- [Dataset entries]:
----

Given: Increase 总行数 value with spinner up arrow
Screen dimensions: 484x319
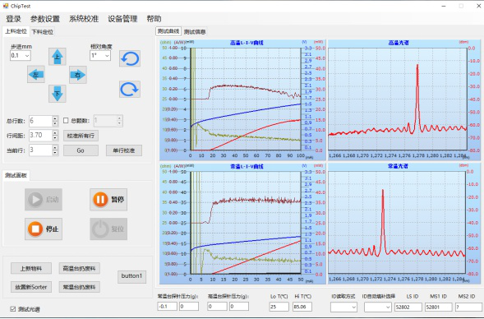Looking at the screenshot, I should pos(55,118).
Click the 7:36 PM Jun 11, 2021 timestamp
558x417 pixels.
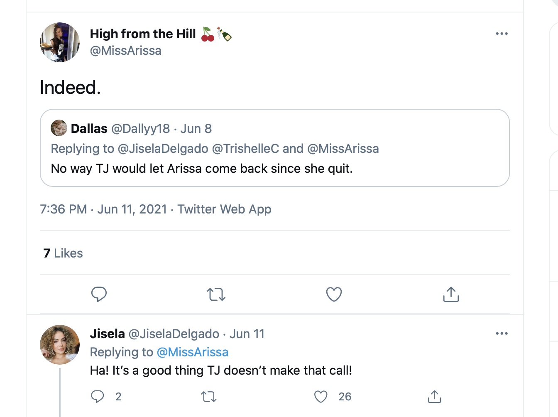(103, 209)
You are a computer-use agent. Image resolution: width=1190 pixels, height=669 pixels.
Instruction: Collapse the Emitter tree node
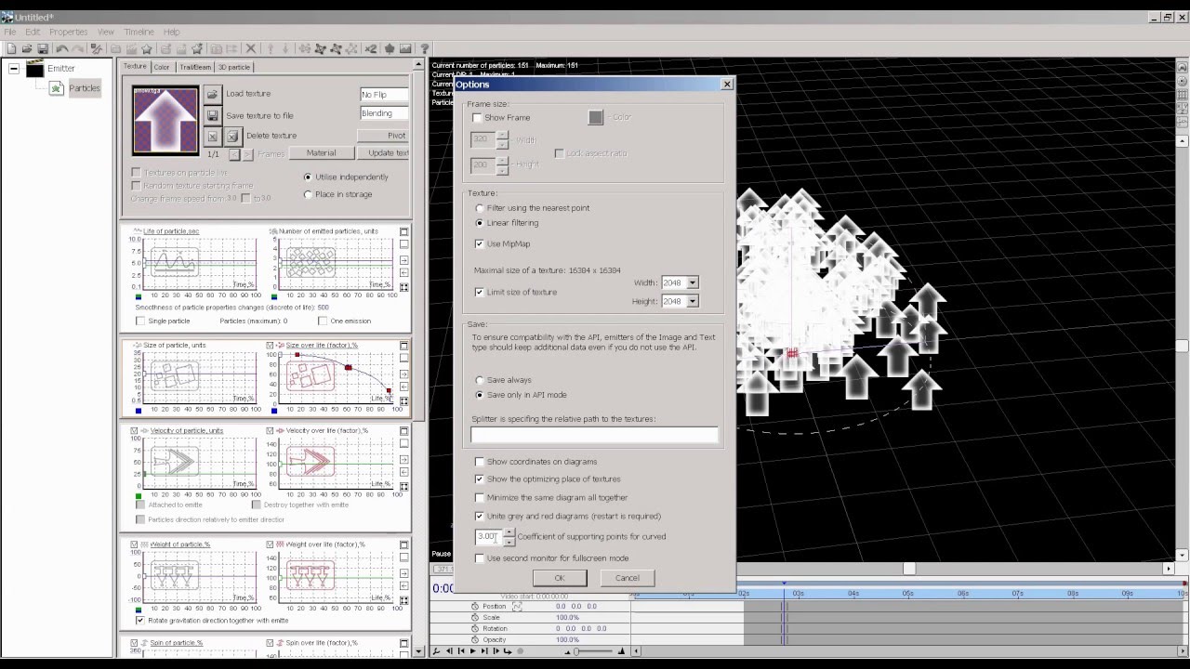[x=14, y=69]
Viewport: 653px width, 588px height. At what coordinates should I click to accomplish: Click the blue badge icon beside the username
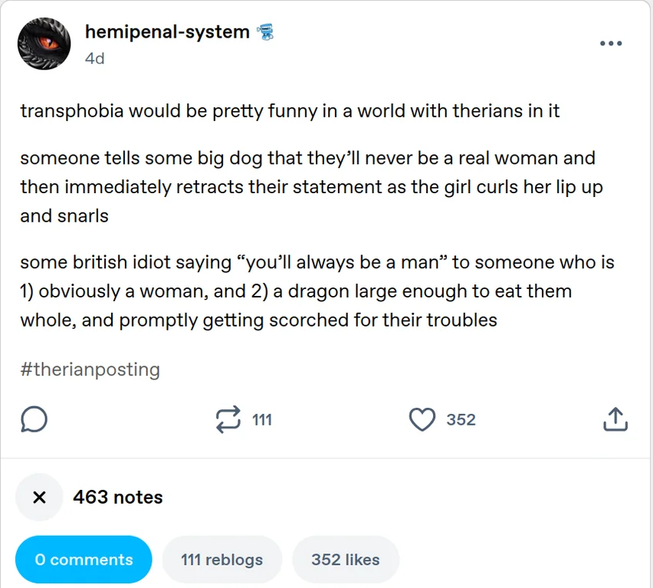tap(267, 32)
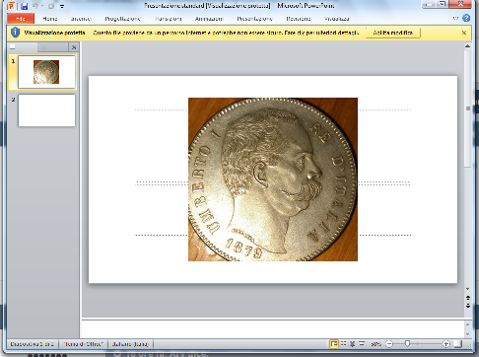Click the zoom slider handle

tap(407, 344)
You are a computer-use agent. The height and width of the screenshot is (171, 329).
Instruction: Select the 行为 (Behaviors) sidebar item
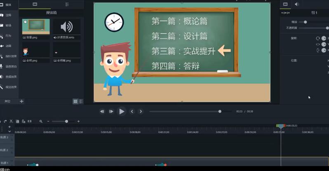[8, 35]
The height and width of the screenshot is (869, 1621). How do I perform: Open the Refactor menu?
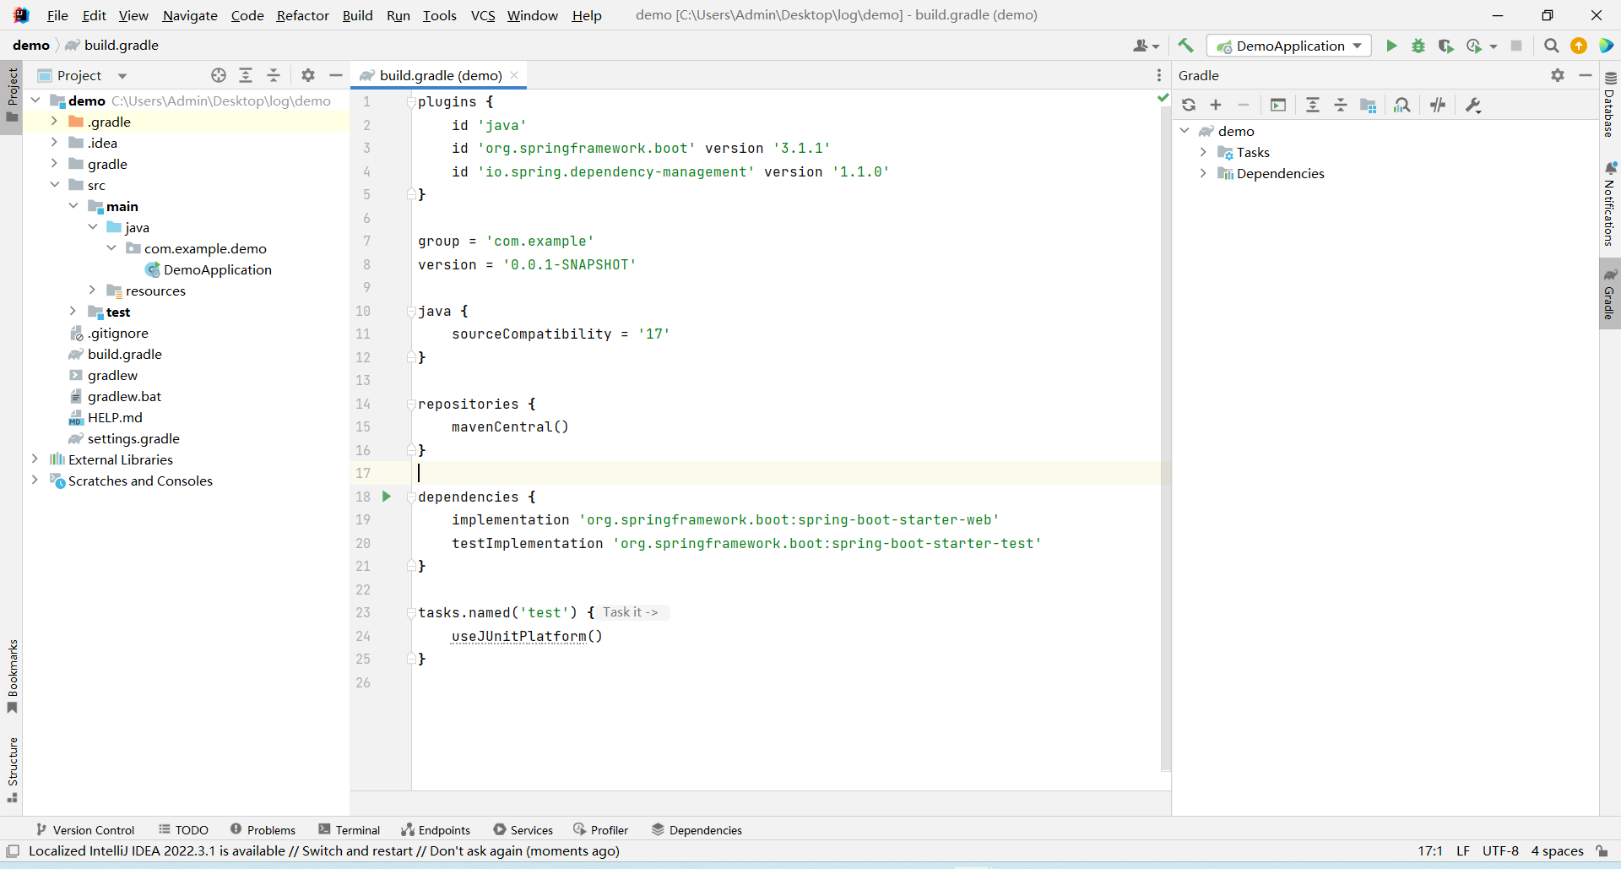coord(302,15)
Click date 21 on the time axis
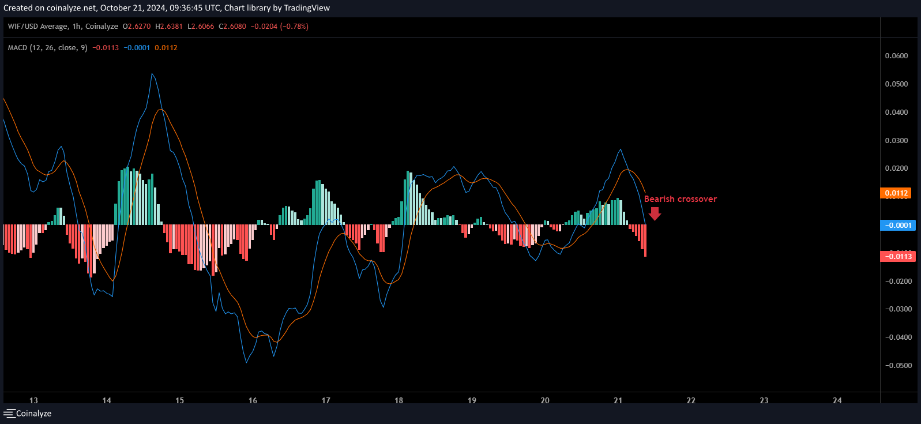Screen dimensions: 921x424 click(618, 400)
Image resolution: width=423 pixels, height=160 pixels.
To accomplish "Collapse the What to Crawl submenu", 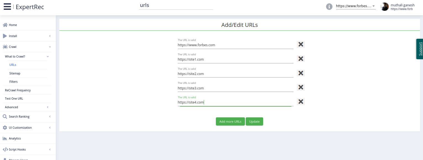I will tap(47, 56).
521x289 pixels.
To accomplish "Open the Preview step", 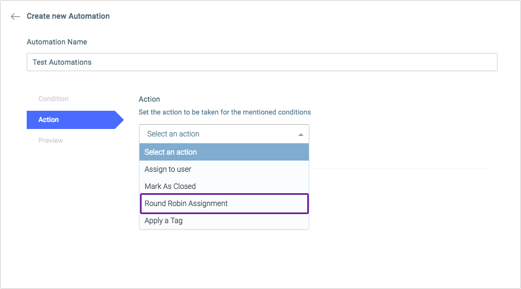I will pos(51,141).
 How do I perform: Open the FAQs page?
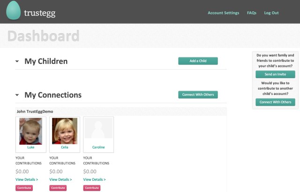click(252, 13)
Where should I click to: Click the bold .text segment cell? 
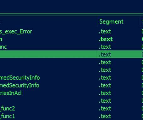pos(106,39)
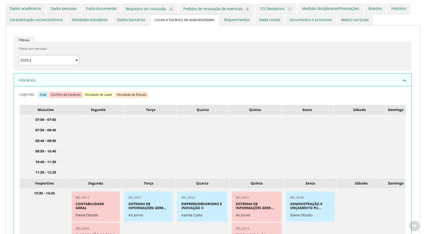The height and width of the screenshot is (234, 426).
Task: Click the Contabilidade Geral class card on Monday
Action: [95, 206]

----

- [What the task requires]: Reply with the number of lines above in which the word "computer" appears, and with nothing else.

- [Exercise output]: 2